VR 
        tool aims high 
         
        
      By 
      Kimberly Patch, 
      Technology Research News 
       
      We've known for a very long time that when 
        it comes to learning some things, there's no substitute for experience. 
        Researchers working to make virtual environments stand in for the real 
        thing have spent the past few decades learning that actual experience 
        is very hard to mimic.  
         
        A large group of researchers from the University of Southern California 
        is working on a virtual environment that coordinates a raft of technologies 
        -- and some Hollywood craft -- to take a step toward this end.  
         
        The project, funded by the U.S. Army, simulates a war-torn village where 
        an officer on a peacekeeping mission has to make a difficult choice between 
        joining a unit that is under attack and slowing down to get medical help 
        for a boy hurt by an Army truck.  
         
        The technology could ultimately be used to represent any type of environment, 
        allowing people to travel to and learn by experience in places and times 
        where they couldn't ordinarily go, said Jeff Rickel, a project leader 
        at the University of Southern California's Information Sciences Institute. 
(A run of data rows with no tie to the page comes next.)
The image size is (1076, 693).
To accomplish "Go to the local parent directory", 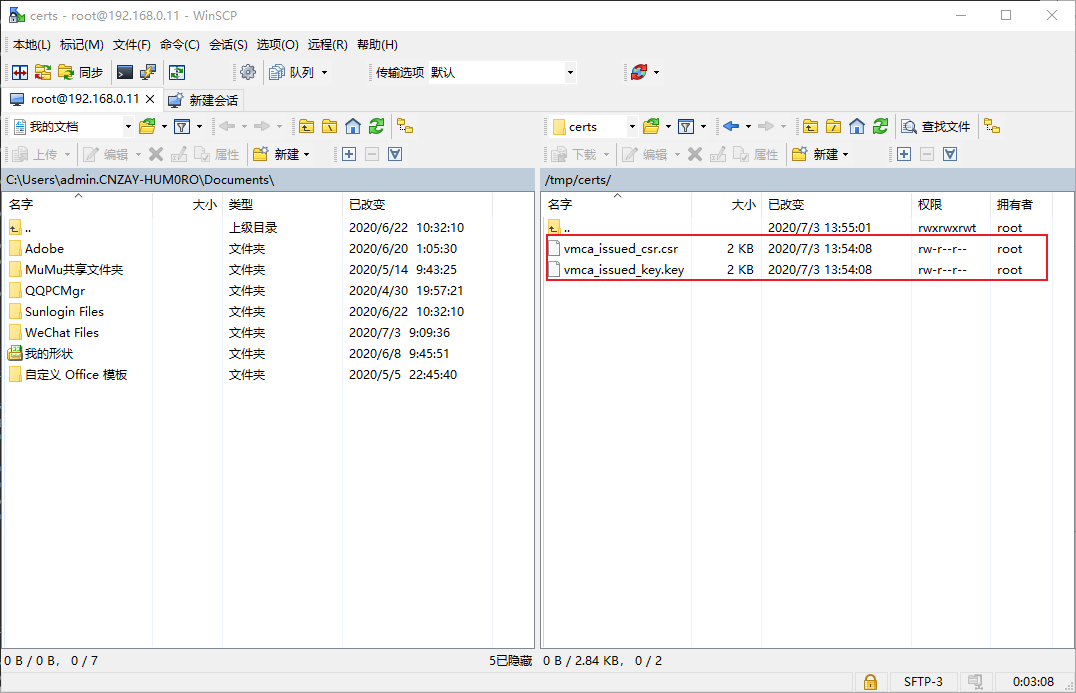I will click(306, 126).
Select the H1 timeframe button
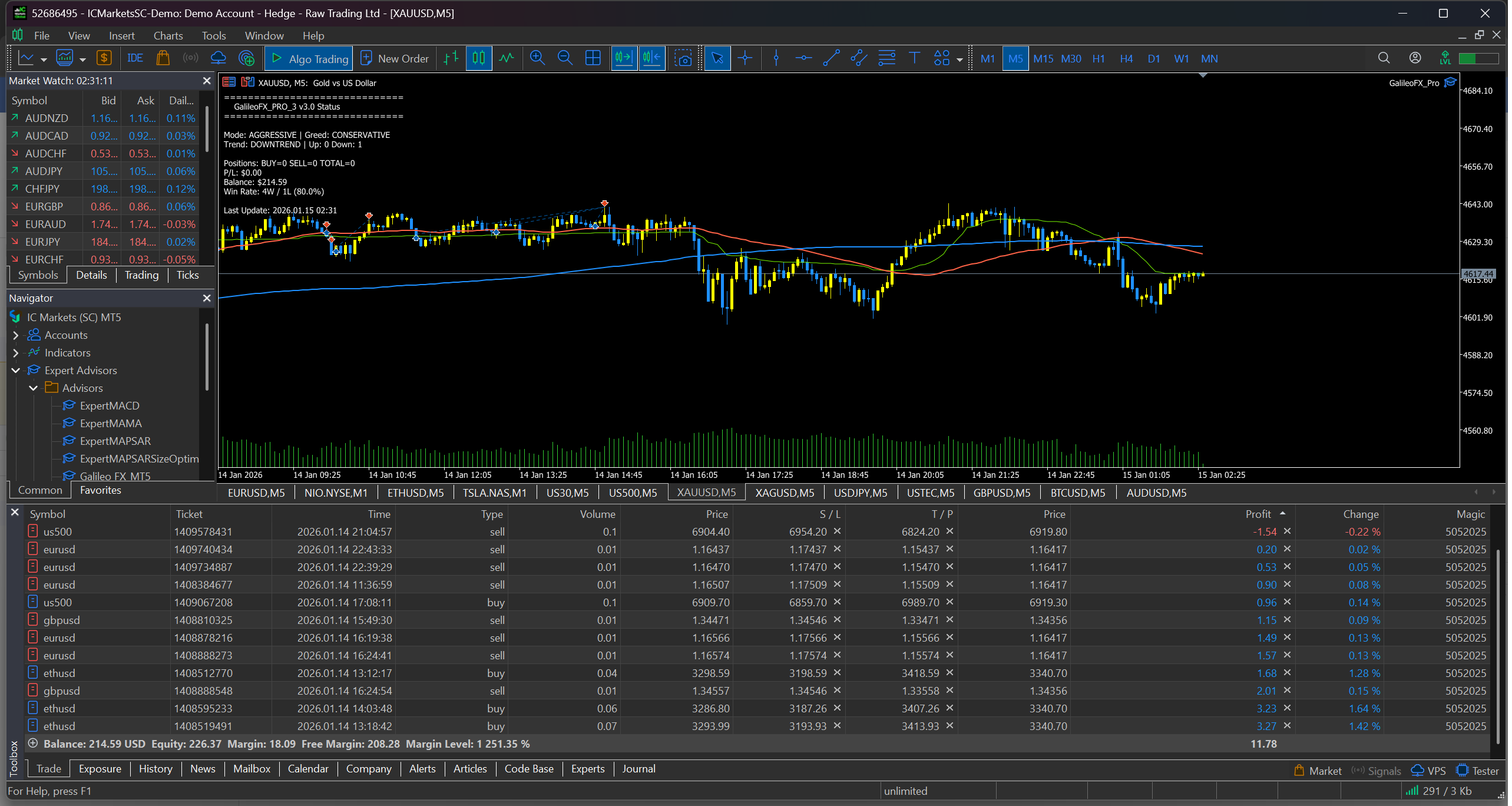 [x=1099, y=58]
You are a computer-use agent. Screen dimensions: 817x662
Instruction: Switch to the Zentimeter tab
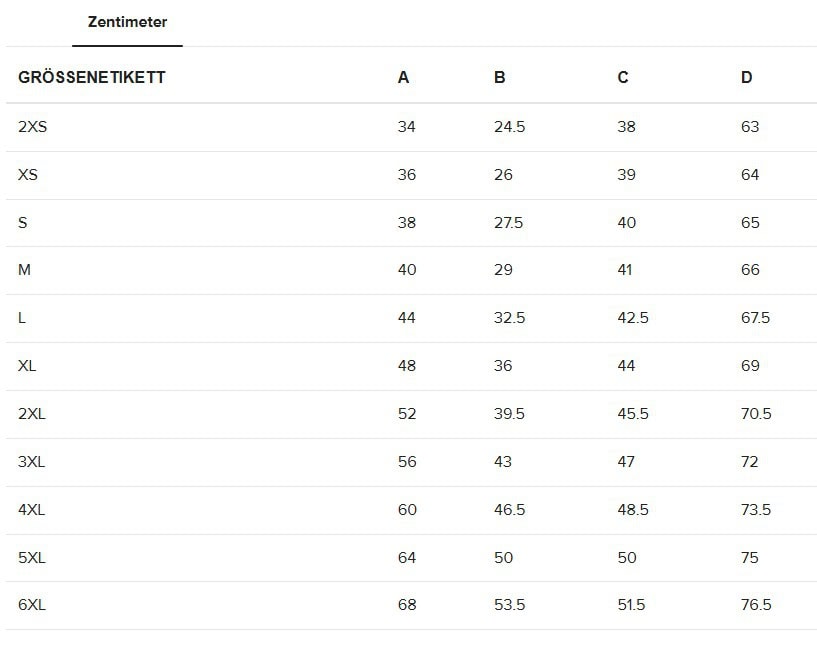point(127,22)
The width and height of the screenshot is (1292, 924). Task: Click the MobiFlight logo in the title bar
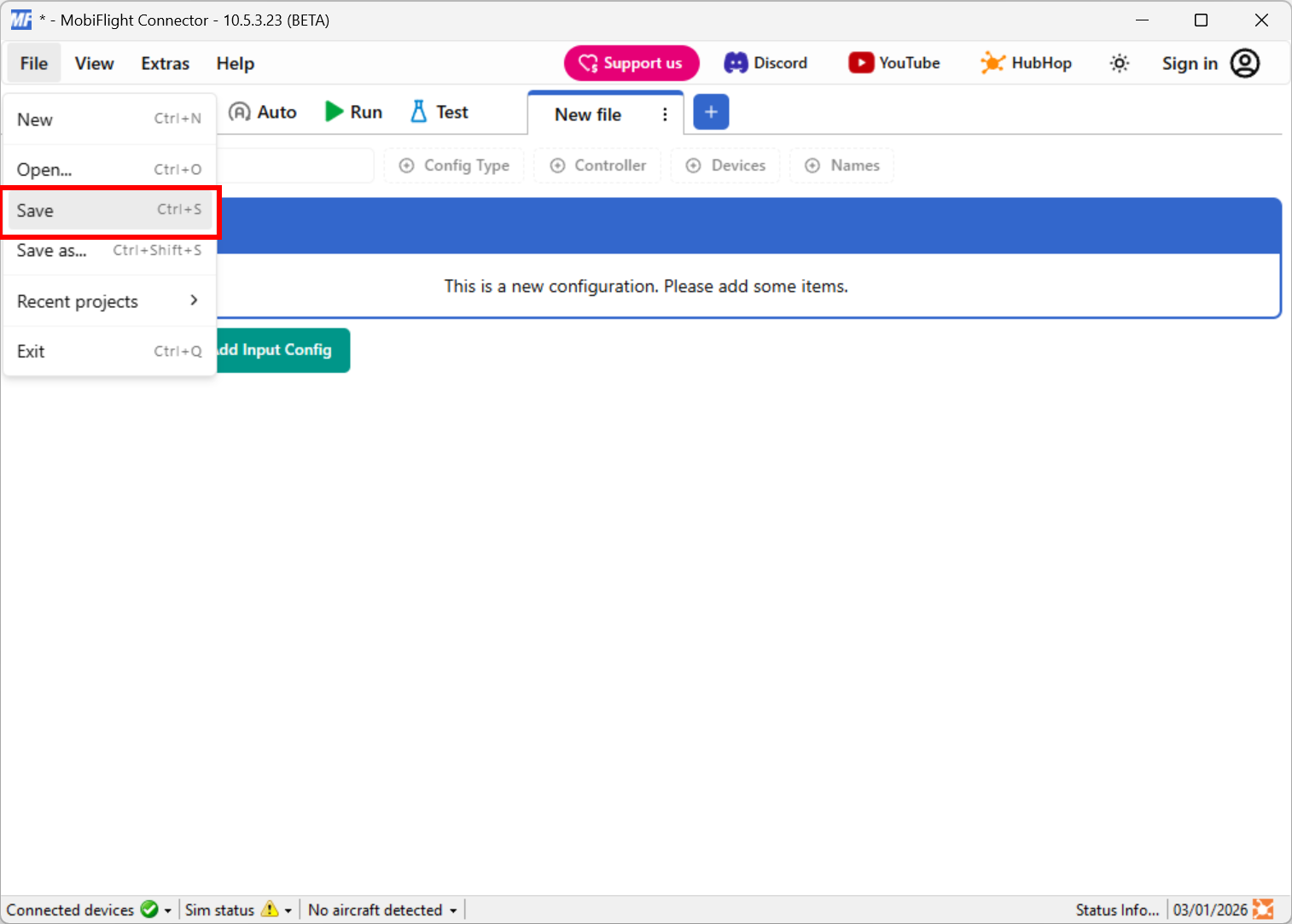point(21,19)
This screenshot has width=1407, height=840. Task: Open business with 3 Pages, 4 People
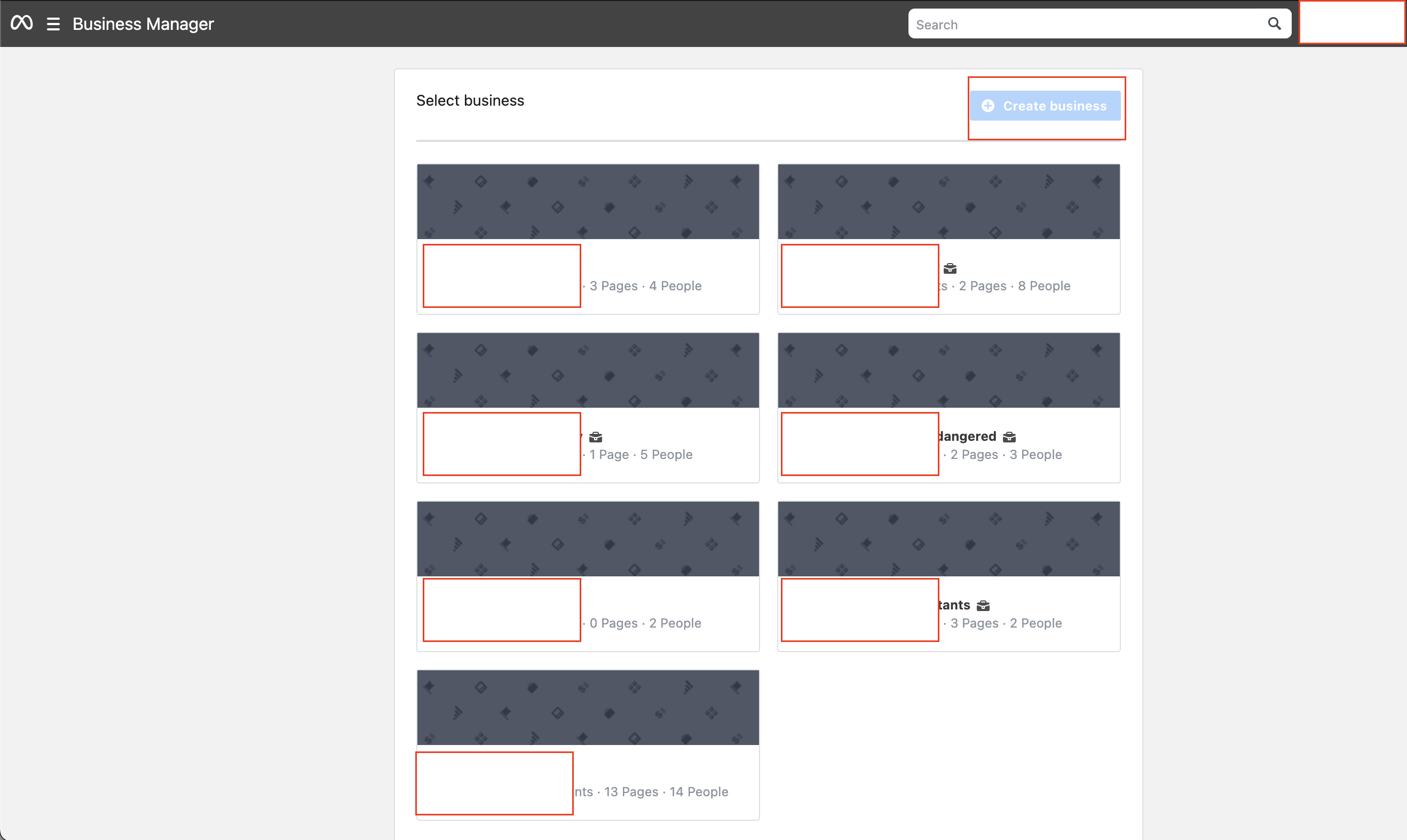click(x=645, y=286)
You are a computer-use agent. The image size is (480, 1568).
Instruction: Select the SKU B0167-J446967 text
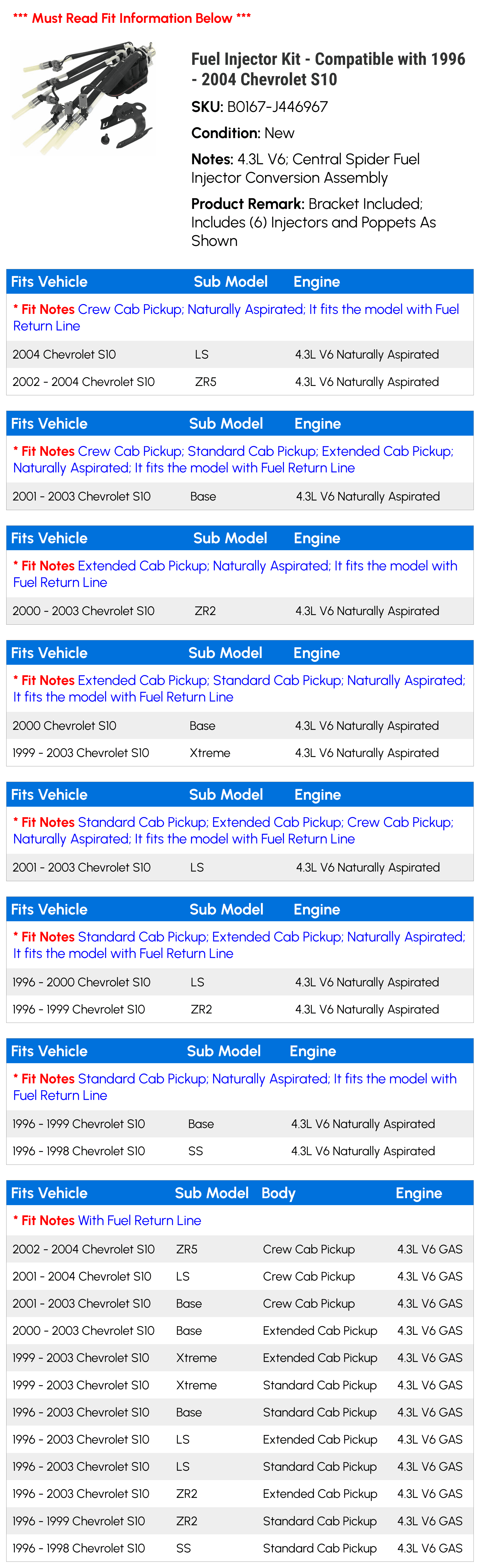coord(260,107)
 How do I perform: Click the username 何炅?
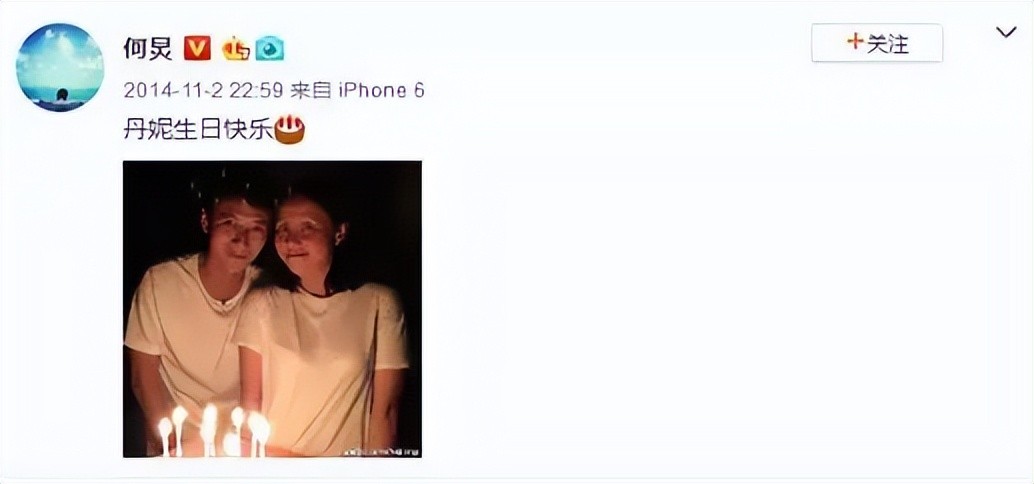pos(148,49)
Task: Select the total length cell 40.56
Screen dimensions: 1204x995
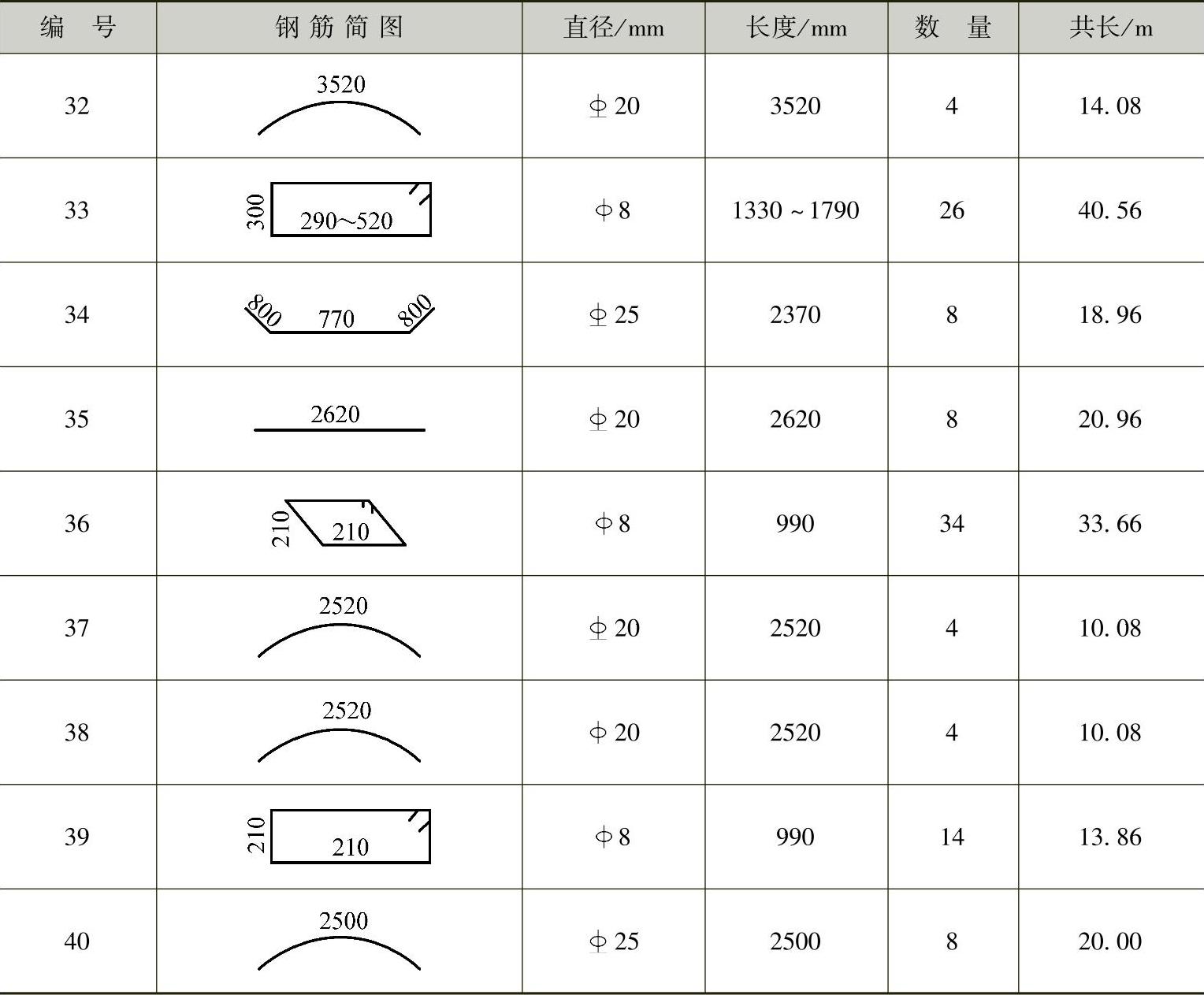Action: coord(1109,210)
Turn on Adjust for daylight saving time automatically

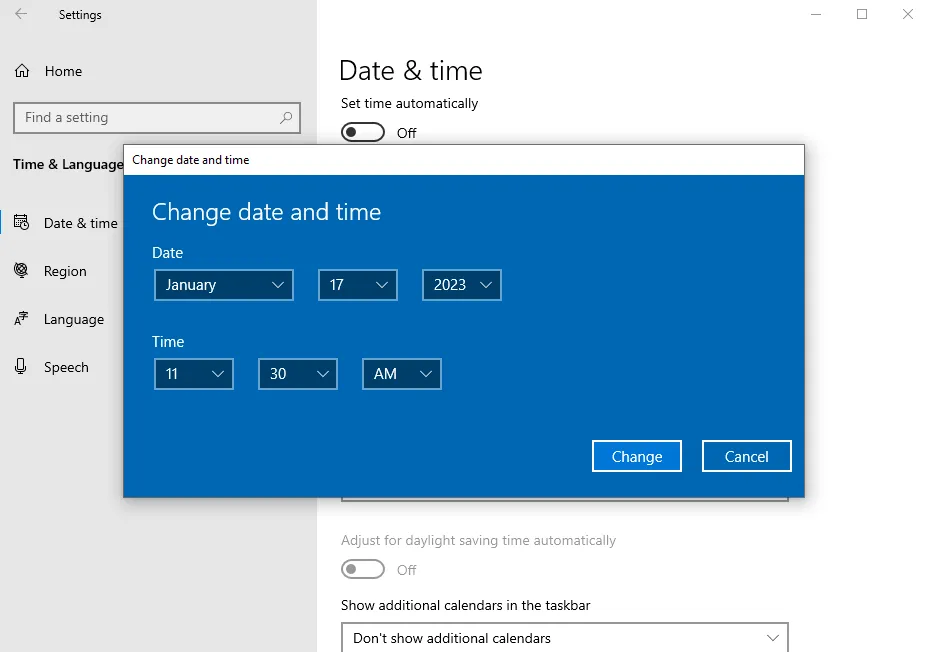tap(363, 569)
        "If you want to teach kids about ancient Greece... there's probably no 
        substitute for just putting them in ancient Greece, [and] letting them 
        experience the sights and the sounds... and interact with the people," 
        he said.  
         
        Making an environment that includes believable human characters, however, 
        is a difficult task involving a lot of interconnecting technology.  
         
        On the output side -- technologies that allow a human to experience the 
        environment -- the researchers used 3-D computer modeling to project life-size 
        figures on an 8- by 130-foot curved screen, a 12-speaker surround sound 
        system, software models of emotion, a flexible storyline, speech generation 
        software, and computer agent software that allows characters to gesture 
        as they speak.  
         
        On the input side -- technologies that allow the computer-generated characters 
        to react to the human using the system -- the researchers are tackling 
        several speech recognition challenges and are using computer 
        vision to understand pointing gestures.  
         
        The researchers also used Hollywood scriptwriters to make the scenario 
        emotionally convincing. "You get engrossed in [a movie] because the writers 
        and directors have done such a nice job of making it compelling and gripping. 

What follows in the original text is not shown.